__FRAGMENTO DE ORIGEN__
------------------------------------------------

Por: Pascual Gaviria Uribe
Alguien tiene que compadecer al presidente, a los presidentes. Es cierto que tales personajes merecen sus males y que los han conseguido en una lotería en la que procuraron con locura comprar la mayor cantidad de boletas, pero también es verdad que su premio mayor acarrea desgracias públicas, psicológicas y honoríficas irremediables. Además del tedio, el cansancio, el odio y el remordimiento que deben soportar. Sin contar con eso de vivir en un palacio soñado, como si la fiesta de cumpleaños temática se le alargara cuatro años al niño fantasioso. Y de tener que mirarse en la mañana al triste espejo donde se han mirado sus enemigos más enconados.

------------------------------------------------

¿Cómo se traduce al inglés esta oración del fragmento sobre los presidentes: «Alguien tiene que compadecer al presidente, a los presidentes.»? El listado es un material independiente del texto.

__Listado para ubicar lo descrito__
------------------------------------------------

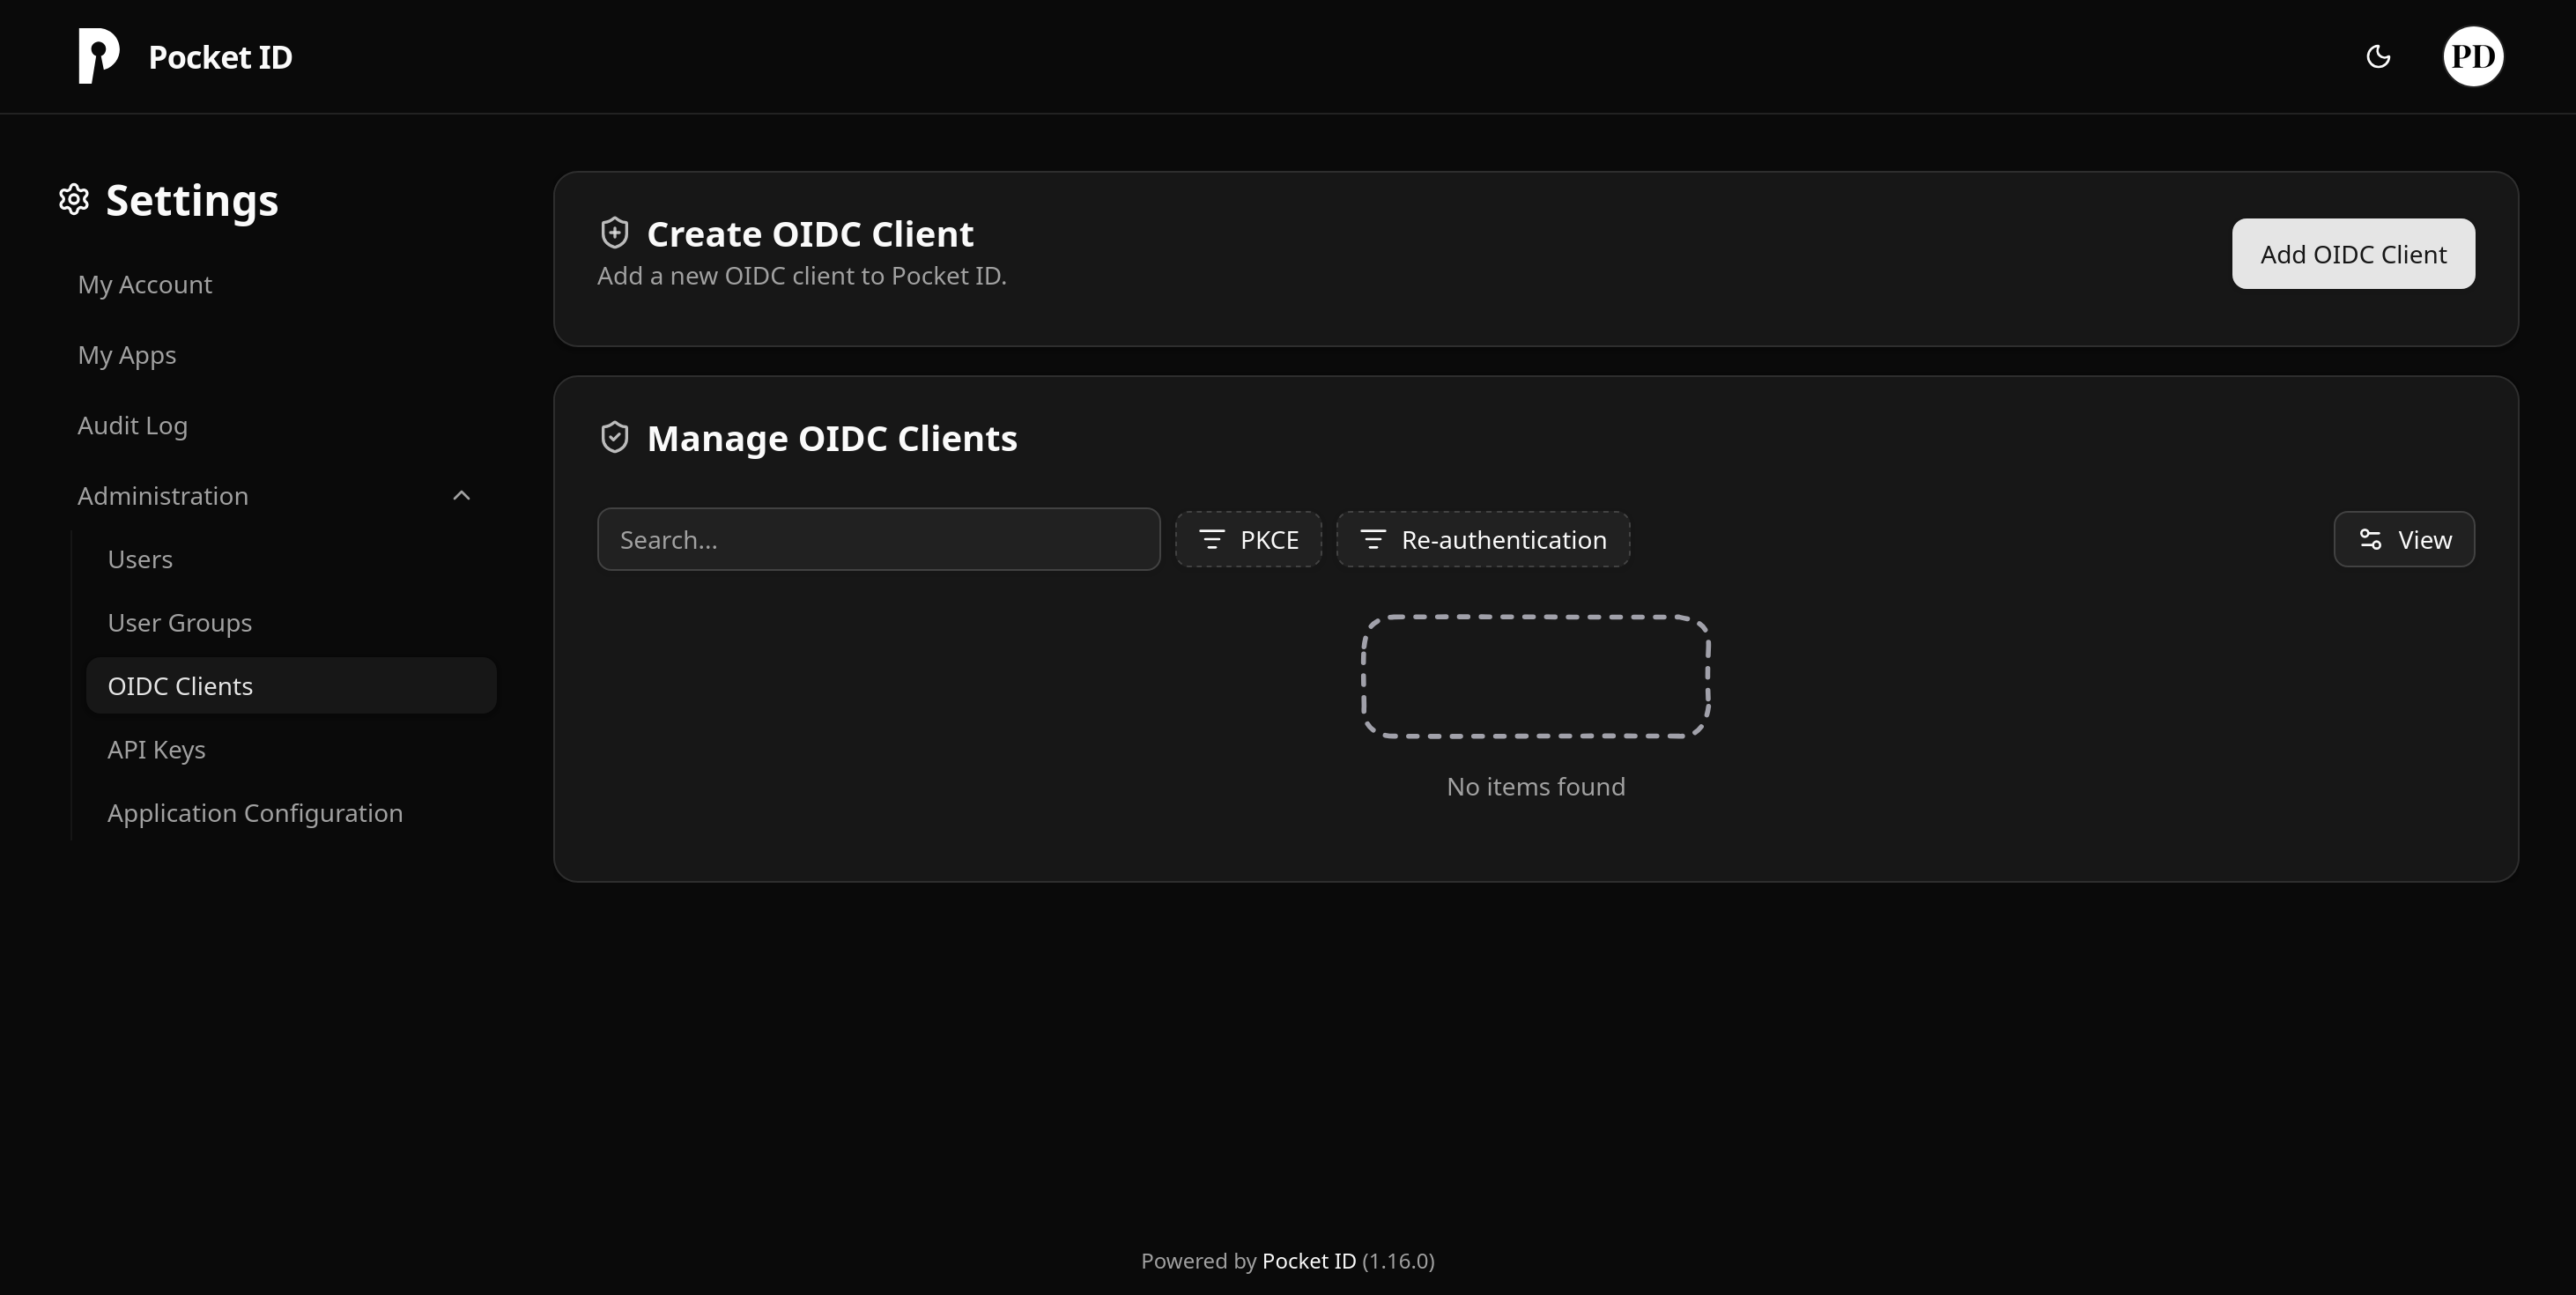Click the filter icon on the PKCE button
Screen dimensions: 2576x1295
(x=1214, y=539)
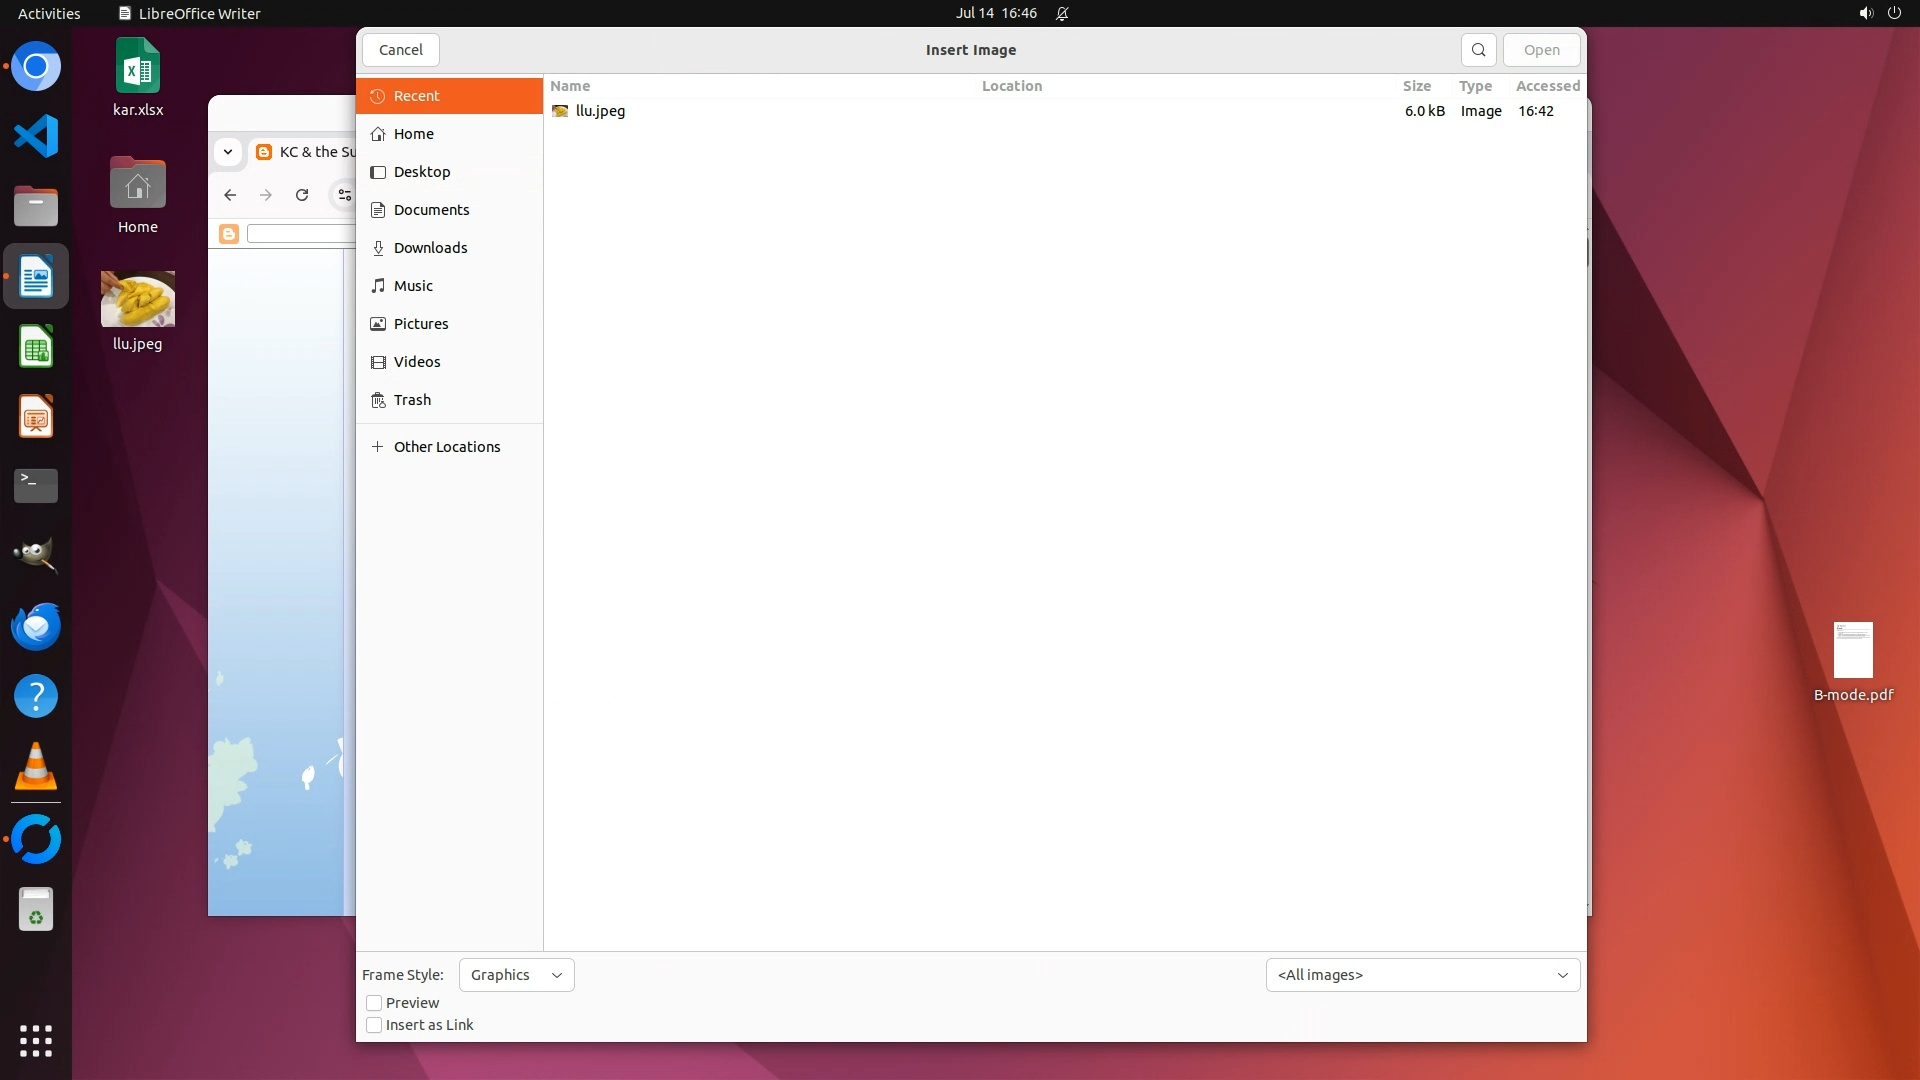The width and height of the screenshot is (1920, 1080).
Task: Click the search icon in dialog header
Action: (x=1478, y=50)
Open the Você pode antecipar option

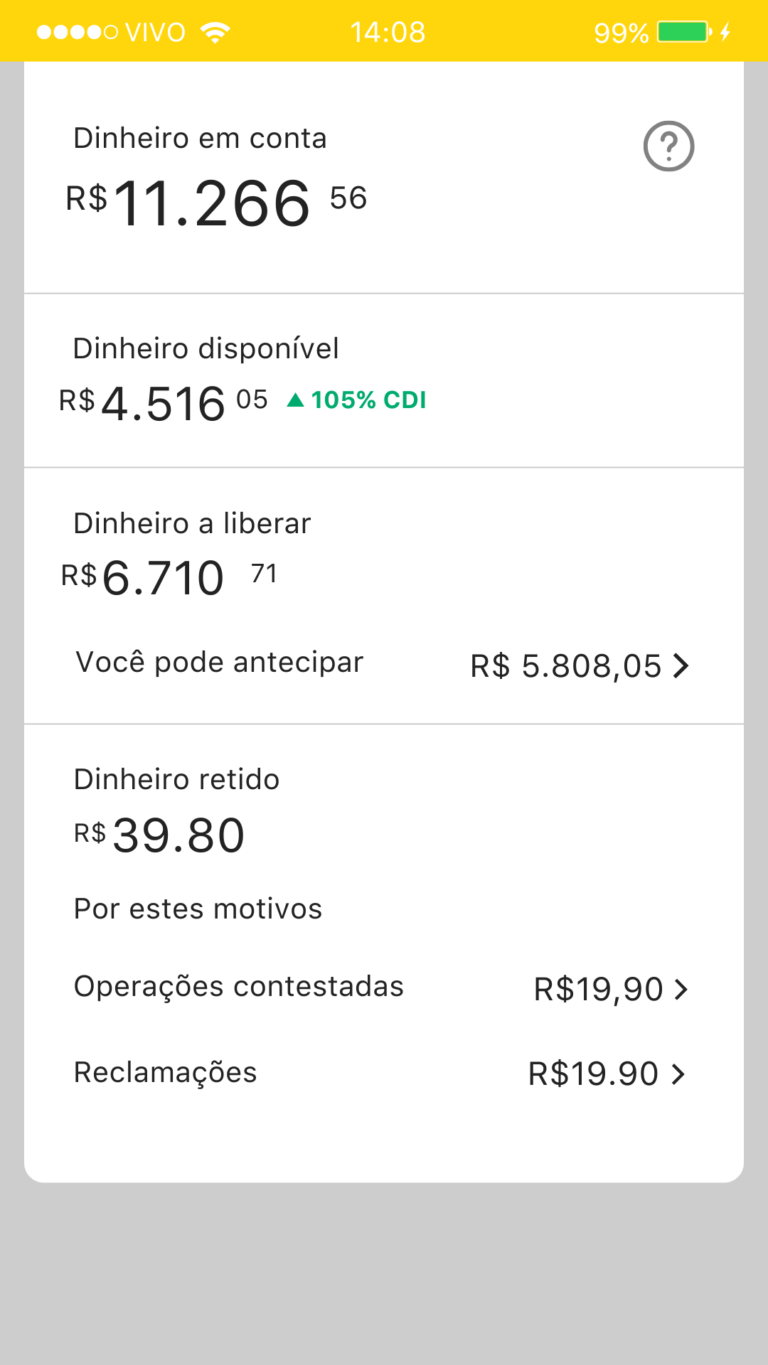(x=219, y=662)
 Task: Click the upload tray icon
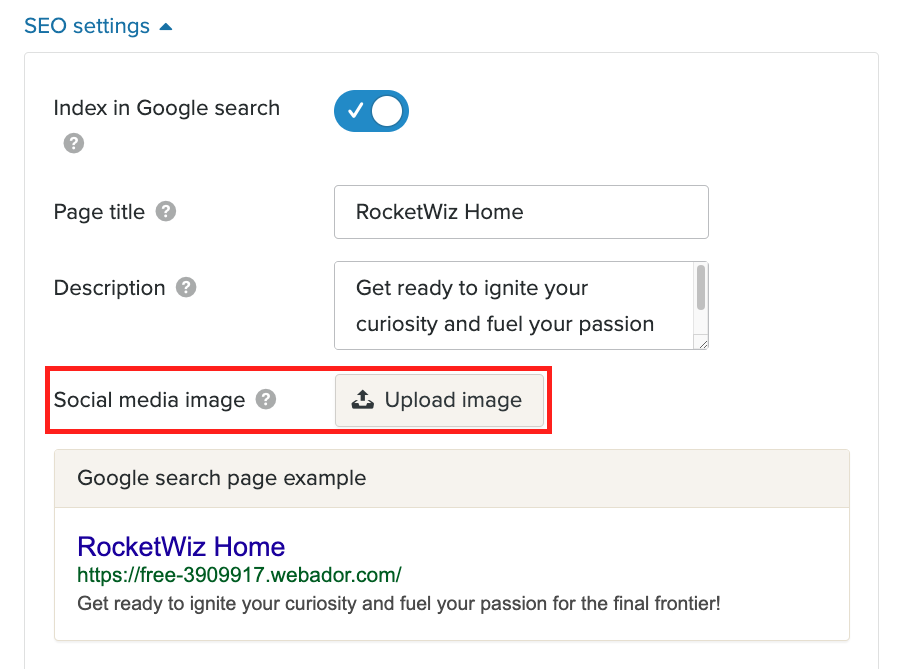(x=362, y=401)
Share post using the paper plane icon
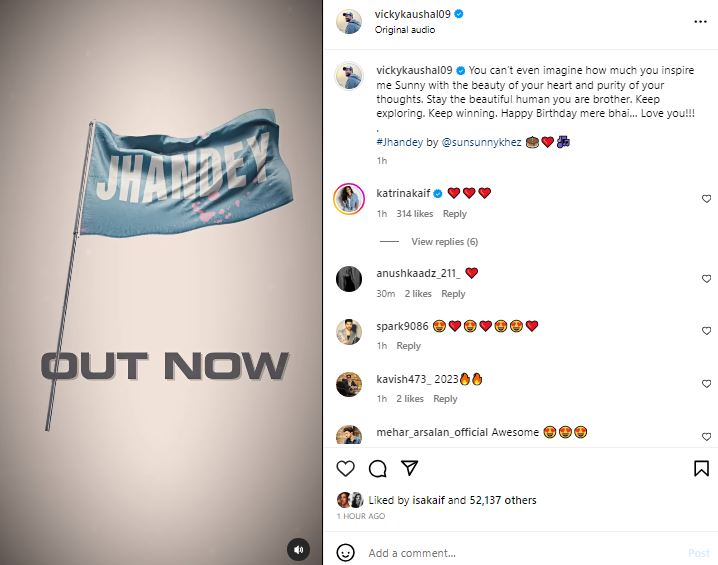718x565 pixels. pyautogui.click(x=409, y=467)
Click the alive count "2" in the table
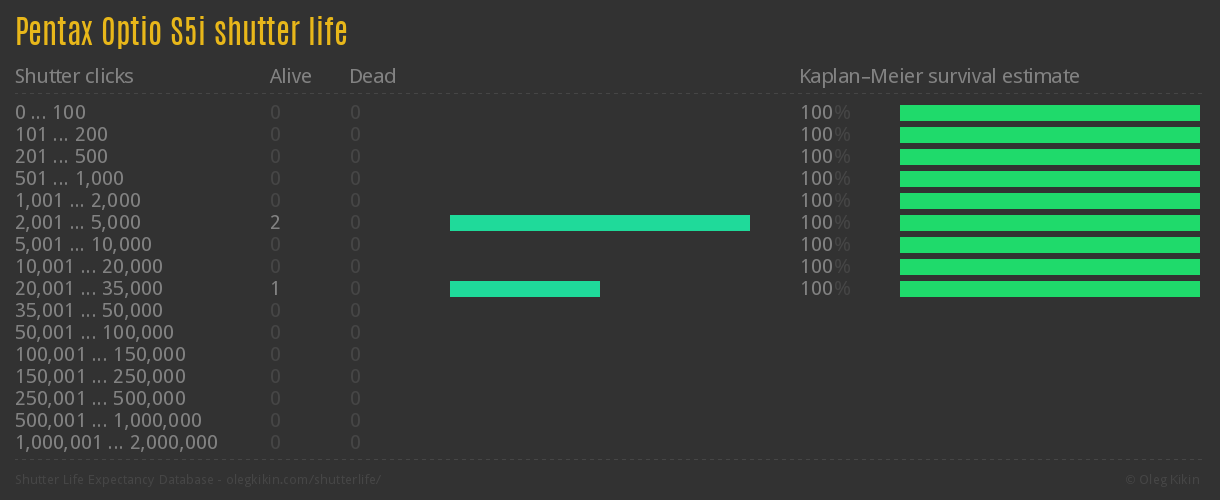 tap(275, 223)
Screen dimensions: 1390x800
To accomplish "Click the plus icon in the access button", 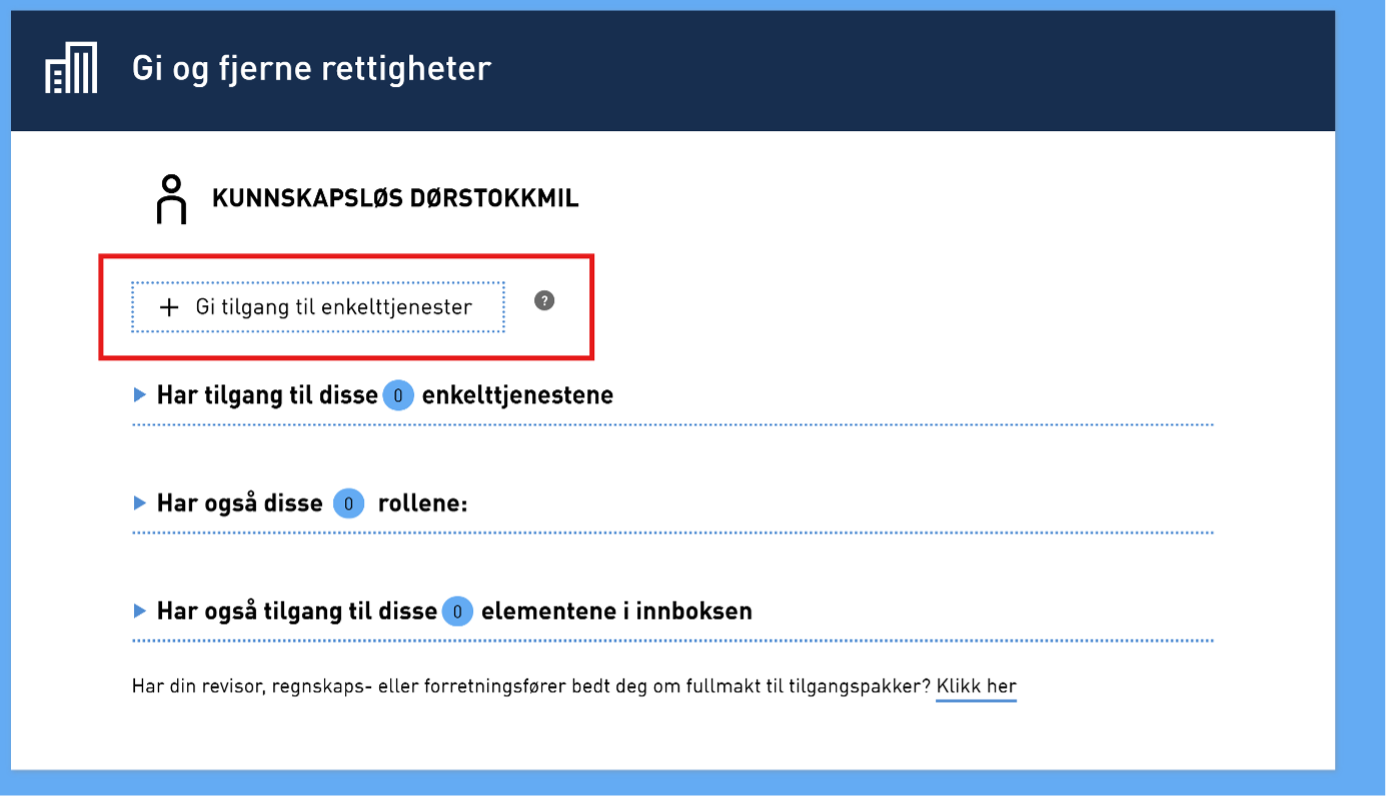I will (170, 308).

------------------------------------------------

__RESPUESTA__
Someone has to feel sorry for the president, for the presidents.